O projeto UCA veio ampliar as oportunidades de conhecimentos, para alunos e professores de nossa escola e comunidade. Eu particularmente acho muito importante o uso das tecnologias em sala de aula.” – disse um professor da escola.
Mas não são apenas “flores”! A falta de acesso a internet, tem deixado a desejar. Mas o gestor da escola Eritan Carlos Mathias, junto a Coordenadora Pedagógica Flavia Rocha, estão trabalhando para trazer esse implemento para complementar o uso dos LAPTOPS na sala de aula.
Atualmente os Laptops estão sendo atualizados com um novo sistema: UBUNTUCA, bem moderno e atualizado, com novas ferramentas e funções. Como disse Gedimar Pereira, no site ubuntuca.com.br
“O UbuntUCA é um projeto educativosocial, voluntário, independente e sem fins lucrativos. É uma remasterização do Ubuntu, desenvolvida para os laptops do Programa UCA (Um Computador por Aluno), sendo a solução ideal para embarcar os laptops do ProUCA da escola.
Sua interface é adaptada à telas pequenas, além de ser agradável, leve e funcional. Sua coleção de aplicativos é capaz de atender a praticamente todas as necessidades dos professores e alunos em sala de aula.
O UbuntUCA vem pronto para o uso, não sendo necessário nenhuma configuração extra do sistema após a instalação. É literalmente: Instalar e Usar!”


Venha você também conhecer nossa escola de perto, e veja o quanto trabalhamos para uma educação de qualidade!

segunda-feira, 19 de agosto de 2013

A Escola São Rafael tem como objetivo maior lutar pela educação de qualidade.




A Escola Municipal de Educação Básica São Rafael encontra-se situada no povoado de Bonsucesso. Um povoado muito carente localizado na Zona Rural de Coruripe – Al. Nossa escola é considerada de porte médio oferecendo dentro da educação básica a educação infantil, o ensino fundamental de 1° ao 9° ano e a Educação de Jovens e Adultos (EJA).

A escola possui biblioteca, computadores, livros que foram emitidos pelo Programa Nacional do Livro Didático-PDE (mestre), existem algumas revistas periódicas como Nova Escola, além de livros de literatura infantil e infanto–juvenil, que visa a continuação de ensino de qualidade, com responsabilidade e dignidade, respeitando aos alunos, pais, comunidade e sociedade.

A escola São Rafael, tem no eixo de sua educação:

* O APRENDER A CONHECER: compreender, descobrir, construir e reconstruir o conhecimento, curiosidades autonomia, atenção.

* O APRENDER A FAZER: saber trabalhar coletivamente, ter iniciativa, estando aberto ao novo, saber comunicar-se e saber administrar conflitos e ter equilíbrio emocional.

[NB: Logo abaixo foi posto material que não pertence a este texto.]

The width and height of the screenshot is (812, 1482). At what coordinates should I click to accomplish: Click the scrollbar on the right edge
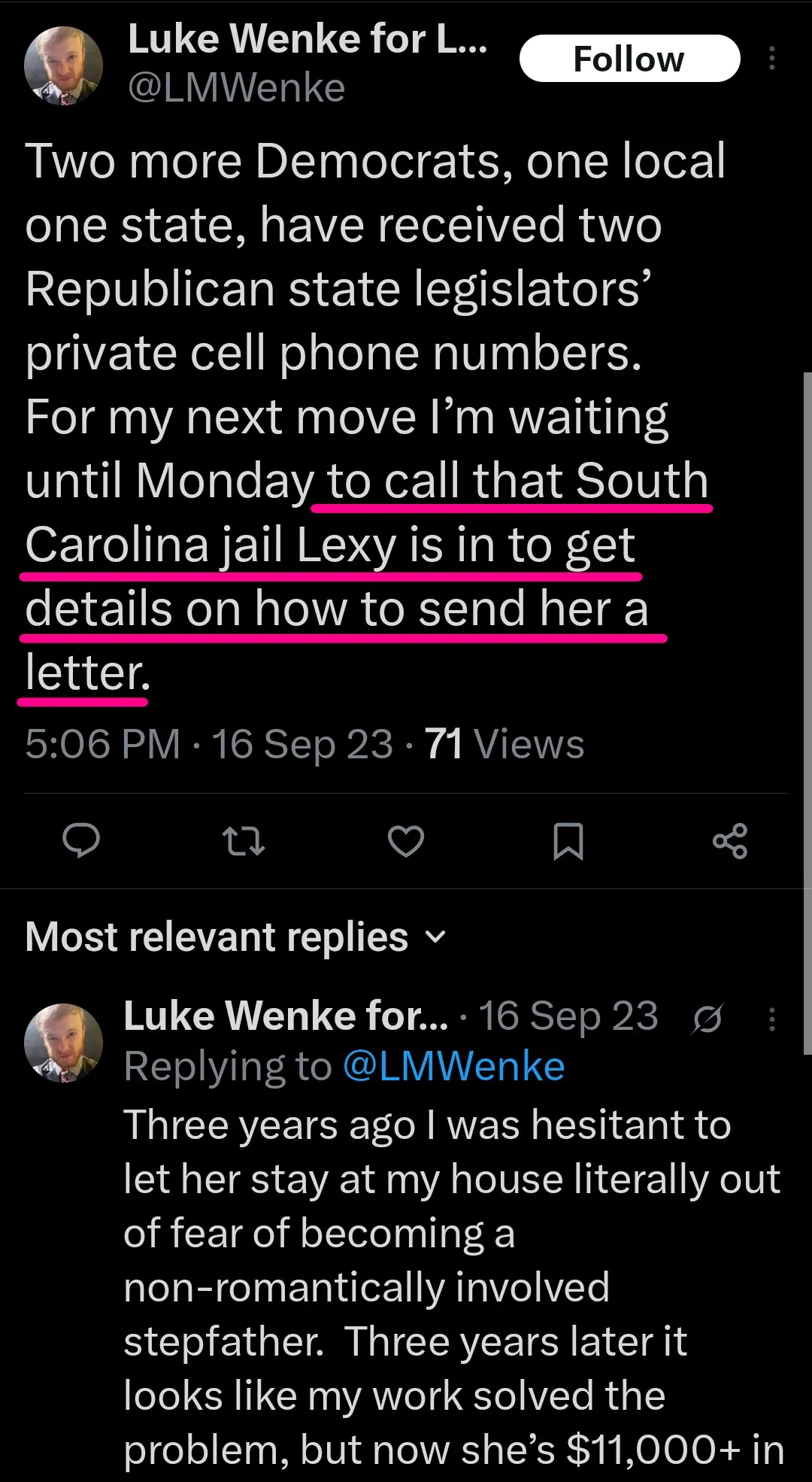pyautogui.click(x=807, y=713)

* O APRENDER A VIVER JUNTO: compreender o outro, desenvolvendo a percepção da interdependência, da não violência, administrando conflito.

* O APRENDER A SER: desenvolvimento integral da pessoa: inteligência, sensibilidade, sentido ético e estético, responsabilidade pessoal, espiritualidade, pensamento autônomo e crítico, imaginação, criatividade e iniciativa.

A Escola Municipal de Educação Básica São Rafael, possui uma vasta gama de conhecimentos historicamente elaborado, assim como os saberes e experiências vivenciadas pelos alunos dentro e fora da escola. Nesse sentido buscar trabalhar o contexto sócio – econômico cultural e político em que seus alunos estão inseridos, com o objetivo de formar cidadãos críticos e construtores desse mundo globalizado.

Finalizando nossa escola, busca indicadores com a finalidade de construir a própria identidade, considerando toda diversidade nela presente. Nessa perspectiva, busca-se uma nova organização escolar, constituindo-se num desafio para professores, funcionários, educando e pais na construção de uma escola democrática, pública, gratuita e com um ensino de qualidade.